In the short run, USAir can match the $69 one-way fares, much as it did CalLite's bargains to Boston. But it can't do that forever -- especially if the competition is Southwest Airlines.
"They stayed in the game and outlasted Continental Lite, but it's hard to outlast a Southwest because they outlast everybody else," said David Stempler, president of Air Traveler Advisers Inc., a Washington consulting firm.
"This highlights the whole thing that Steve Wolf has been talking about," Stempler said. "USAir has to find a long-term solution to its cost problem."
USAir controls roughly a fifth of the Florida market, second only to Delta Air Lines. About 7.9 million, or 12 percent, of its 66.2 million annual passengers are Florida travelers.
"We have had a major investment in the Florida market for a number of years," said Richard M. Weintraub, a spokesman for the Arlington, Va.-based carrier, which handles nearly half the 31,000 daily passengers at BWI.
Because Florida historically has been a leisure market with low fares, yields there always have been relatively low -- no more than 8 percent of USAir's overall revenues, according to analysts. Still, the vast number of travelers is important to any East Coast carrier.

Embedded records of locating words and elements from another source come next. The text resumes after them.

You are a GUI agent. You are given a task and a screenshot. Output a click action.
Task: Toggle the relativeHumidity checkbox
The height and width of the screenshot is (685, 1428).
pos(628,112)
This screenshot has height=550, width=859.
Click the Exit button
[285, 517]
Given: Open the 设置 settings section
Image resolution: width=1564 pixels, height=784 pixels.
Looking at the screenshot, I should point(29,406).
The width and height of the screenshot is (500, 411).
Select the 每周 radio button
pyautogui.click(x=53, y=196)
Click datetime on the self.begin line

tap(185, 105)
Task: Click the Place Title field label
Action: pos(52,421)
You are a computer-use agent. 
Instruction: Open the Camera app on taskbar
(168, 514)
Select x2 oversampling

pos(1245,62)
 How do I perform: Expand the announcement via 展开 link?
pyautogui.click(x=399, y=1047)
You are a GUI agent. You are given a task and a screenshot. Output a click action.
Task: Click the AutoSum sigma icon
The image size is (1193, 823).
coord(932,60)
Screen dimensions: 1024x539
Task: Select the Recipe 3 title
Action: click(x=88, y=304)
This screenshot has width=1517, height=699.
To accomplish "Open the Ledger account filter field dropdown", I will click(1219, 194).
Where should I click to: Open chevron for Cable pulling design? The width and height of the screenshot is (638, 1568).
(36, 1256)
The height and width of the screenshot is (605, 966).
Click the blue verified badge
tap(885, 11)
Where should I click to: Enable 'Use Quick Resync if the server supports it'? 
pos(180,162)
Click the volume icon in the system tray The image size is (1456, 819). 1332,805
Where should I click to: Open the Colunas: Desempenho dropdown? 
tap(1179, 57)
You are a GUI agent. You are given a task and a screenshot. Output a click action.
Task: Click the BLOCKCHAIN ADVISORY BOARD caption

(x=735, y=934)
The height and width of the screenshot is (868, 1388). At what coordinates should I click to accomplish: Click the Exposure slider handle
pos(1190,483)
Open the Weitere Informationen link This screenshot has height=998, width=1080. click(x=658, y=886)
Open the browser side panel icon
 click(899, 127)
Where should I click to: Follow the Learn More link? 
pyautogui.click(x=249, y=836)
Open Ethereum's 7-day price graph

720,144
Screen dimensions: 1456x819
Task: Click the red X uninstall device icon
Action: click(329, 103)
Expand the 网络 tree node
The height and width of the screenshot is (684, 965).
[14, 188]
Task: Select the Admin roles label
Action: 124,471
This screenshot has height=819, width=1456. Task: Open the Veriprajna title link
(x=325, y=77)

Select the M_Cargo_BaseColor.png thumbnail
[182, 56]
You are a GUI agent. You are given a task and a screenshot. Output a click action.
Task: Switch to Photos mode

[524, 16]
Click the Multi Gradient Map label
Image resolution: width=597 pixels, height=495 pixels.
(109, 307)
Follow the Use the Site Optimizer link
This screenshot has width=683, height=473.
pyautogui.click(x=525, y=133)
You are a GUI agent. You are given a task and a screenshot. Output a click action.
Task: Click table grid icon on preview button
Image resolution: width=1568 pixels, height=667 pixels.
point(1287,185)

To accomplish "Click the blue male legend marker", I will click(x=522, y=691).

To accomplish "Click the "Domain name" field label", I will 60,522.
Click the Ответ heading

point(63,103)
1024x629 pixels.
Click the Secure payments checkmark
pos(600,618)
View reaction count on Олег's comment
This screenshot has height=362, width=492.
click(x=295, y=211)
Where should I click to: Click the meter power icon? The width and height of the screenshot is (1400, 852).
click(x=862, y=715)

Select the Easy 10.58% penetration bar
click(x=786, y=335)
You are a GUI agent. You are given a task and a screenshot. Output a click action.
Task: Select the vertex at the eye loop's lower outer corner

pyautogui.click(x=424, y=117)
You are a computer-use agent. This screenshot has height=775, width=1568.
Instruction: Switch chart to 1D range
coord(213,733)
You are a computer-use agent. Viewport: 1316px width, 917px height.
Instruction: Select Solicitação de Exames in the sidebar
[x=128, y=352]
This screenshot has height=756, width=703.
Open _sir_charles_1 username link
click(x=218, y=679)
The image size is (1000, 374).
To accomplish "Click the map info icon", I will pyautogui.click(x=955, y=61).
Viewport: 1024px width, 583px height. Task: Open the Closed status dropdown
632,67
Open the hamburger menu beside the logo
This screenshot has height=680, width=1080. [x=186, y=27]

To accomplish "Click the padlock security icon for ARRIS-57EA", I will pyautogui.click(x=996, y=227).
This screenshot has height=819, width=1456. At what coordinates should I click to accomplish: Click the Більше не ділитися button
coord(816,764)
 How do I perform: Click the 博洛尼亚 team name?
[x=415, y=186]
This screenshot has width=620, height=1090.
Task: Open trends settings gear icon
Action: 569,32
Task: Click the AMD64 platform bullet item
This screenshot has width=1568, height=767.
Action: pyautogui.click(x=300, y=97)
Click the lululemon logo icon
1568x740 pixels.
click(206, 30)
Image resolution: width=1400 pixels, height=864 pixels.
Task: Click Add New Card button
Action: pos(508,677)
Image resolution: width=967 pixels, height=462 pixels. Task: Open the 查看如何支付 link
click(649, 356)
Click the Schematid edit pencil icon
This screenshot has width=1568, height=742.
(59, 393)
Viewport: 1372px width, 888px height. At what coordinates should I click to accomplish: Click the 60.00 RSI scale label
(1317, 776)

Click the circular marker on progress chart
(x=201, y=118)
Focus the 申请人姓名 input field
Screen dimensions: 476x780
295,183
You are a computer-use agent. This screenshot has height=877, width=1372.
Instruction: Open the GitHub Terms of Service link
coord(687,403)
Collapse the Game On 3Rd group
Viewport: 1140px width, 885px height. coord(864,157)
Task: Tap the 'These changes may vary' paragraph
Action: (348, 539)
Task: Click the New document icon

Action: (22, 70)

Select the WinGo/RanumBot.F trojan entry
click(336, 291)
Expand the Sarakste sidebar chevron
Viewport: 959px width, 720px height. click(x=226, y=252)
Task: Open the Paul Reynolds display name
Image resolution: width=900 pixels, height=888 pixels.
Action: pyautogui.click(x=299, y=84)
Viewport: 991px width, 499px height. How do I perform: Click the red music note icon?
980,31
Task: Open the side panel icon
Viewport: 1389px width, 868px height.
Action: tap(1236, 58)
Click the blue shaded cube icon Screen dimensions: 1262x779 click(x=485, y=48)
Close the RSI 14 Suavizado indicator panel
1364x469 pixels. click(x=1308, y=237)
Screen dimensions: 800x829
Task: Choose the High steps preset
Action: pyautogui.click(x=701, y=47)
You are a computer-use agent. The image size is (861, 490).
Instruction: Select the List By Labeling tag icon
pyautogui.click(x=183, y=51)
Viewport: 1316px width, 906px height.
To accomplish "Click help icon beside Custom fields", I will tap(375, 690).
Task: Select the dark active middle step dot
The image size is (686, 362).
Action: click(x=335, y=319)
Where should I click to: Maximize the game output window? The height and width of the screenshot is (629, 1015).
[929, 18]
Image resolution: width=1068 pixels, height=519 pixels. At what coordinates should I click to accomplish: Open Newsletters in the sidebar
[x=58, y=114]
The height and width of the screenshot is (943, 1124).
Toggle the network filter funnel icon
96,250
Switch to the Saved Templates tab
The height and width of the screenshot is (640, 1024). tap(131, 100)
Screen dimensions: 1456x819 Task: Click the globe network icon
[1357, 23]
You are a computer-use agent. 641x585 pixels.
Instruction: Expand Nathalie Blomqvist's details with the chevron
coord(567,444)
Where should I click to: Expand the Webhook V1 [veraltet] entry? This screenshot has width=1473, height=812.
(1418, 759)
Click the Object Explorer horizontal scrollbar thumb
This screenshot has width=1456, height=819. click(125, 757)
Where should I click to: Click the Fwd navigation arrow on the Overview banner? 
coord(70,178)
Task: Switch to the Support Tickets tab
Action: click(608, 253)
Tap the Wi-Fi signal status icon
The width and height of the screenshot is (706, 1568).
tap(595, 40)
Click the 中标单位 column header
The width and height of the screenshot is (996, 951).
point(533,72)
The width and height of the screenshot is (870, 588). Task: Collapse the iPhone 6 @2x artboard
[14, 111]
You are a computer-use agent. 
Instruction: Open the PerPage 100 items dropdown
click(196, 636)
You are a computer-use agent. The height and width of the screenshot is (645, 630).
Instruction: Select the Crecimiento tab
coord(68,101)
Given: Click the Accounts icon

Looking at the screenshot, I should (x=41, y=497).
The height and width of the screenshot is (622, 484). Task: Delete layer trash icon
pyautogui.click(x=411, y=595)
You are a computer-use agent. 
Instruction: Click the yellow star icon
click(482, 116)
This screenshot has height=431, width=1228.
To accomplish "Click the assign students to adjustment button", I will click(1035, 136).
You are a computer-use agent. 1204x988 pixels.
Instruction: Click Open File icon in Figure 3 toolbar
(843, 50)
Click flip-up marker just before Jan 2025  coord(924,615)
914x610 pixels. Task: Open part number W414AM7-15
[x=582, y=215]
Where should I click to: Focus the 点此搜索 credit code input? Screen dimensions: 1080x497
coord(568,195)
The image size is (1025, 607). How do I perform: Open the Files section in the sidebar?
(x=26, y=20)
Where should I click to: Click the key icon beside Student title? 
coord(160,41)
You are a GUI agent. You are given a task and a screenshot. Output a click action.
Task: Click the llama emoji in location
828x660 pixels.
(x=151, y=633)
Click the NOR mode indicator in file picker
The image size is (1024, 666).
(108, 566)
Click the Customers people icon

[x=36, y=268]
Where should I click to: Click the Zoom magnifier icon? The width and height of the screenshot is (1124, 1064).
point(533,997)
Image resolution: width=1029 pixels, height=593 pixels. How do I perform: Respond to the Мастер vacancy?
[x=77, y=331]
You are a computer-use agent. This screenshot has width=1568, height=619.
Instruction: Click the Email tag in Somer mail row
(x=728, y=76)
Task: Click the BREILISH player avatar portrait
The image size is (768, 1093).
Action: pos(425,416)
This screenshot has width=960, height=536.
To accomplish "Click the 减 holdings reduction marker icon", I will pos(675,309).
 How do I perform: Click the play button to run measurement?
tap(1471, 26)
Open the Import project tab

But, depending on future moves by Southwest and others, USAir, with the highest costs in the industry, ultimately could start losing money in the marginally profitable market.
"USAir will have to decide whether it wants to be a major player in a marketplace where it may not be able to make money." said Michael J. Boyd, president of Aviation Research Systems, an airline consulting company based in Golden, Colo.
"It will lose market share, but the name of the game is profit share," Boyd said. "It can't be Southwest."
Efforts to compete with low-cost carriers have prompted discussions by USAir with its union leaders about a new express operation, similar to Delta Express.
However, USAir's ability to launch a low-cost airline-within-an-airline is contingent on reaching agreements with pilots, flight attendants and mechanics, much the way Delta and United Airlines did before starting their low-cost, express services.
"We do have a cost problem that must be addressed," Weintraub said.
The latest Florida price war -- which has driven business fares down along with leisure prices -- began in January when Southwest entered the market with flights to Tampa and Fort Lauderdale.
In April, the Dallas-based carrier added Orlando, and it plans to expand service to Jacksonville in January.
"Florida was so ripe for a Southwest kind of operation," Stempler said. "It's a solid market with a growing economy."
Not only has Southwest added flights to Florida, it also has initiated intrastate jet service. In contrast, USAir has replaced its intrastate jet fleet with less expensive turboprops in order to cut costs.
Often, the entry of low-fare airlines into a market, such as Baltimore to Orlando, stimulates traffic for all carriers. But if USAir is forced to keep its fares low to meet its competition, even a substantial boost in traffic may not be enough to offset the loss of revenues.
Besides, Stempler and others say, there will be other Floridas.
"It's just an example of the world to come for USAir," he said.